What lines of the data hold the string "agent"? Copy them all.

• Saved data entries
━━━━━━━━━━━━━━━━━━━━━━━━━━━━━━
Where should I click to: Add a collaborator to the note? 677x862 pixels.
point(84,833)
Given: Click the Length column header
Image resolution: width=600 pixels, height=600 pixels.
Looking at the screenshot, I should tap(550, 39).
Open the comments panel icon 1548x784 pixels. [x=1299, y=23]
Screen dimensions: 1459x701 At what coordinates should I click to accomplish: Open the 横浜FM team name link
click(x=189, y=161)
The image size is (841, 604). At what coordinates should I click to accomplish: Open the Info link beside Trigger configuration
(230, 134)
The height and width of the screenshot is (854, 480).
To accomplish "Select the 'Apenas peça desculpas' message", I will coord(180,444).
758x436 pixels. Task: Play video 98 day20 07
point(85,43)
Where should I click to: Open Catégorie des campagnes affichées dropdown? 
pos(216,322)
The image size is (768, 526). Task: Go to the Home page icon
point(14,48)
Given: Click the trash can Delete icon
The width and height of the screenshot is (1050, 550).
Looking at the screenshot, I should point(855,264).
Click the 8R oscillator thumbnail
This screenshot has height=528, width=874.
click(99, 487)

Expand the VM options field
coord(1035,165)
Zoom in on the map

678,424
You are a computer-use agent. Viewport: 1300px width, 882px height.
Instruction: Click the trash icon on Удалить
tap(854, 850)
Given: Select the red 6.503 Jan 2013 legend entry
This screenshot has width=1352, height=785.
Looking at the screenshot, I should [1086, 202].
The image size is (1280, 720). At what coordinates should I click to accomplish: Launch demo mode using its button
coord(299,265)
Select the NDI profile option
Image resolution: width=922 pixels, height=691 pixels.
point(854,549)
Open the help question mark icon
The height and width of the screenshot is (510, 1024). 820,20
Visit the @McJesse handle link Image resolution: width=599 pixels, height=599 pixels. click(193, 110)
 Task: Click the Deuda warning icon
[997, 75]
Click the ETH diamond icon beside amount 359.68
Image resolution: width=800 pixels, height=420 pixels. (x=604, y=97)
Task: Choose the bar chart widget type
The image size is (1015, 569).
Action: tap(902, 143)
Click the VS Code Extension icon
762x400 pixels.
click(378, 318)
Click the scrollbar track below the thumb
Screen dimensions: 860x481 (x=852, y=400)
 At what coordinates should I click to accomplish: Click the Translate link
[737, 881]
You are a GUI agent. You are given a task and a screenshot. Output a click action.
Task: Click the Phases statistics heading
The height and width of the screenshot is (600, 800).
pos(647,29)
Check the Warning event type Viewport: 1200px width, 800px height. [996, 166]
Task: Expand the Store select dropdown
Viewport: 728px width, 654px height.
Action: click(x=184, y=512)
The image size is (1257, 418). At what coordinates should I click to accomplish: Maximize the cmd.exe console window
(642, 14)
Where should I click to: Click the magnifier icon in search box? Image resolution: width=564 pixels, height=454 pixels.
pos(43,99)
━━━━━━━━━━━━━━━━━━━━━━━━━━━━━━
• Your solution
You are a computer-use agent. Viewport: 1300px width, 882px height.
You are a GUI agent. You are given a task and a screenshot. Output a click action.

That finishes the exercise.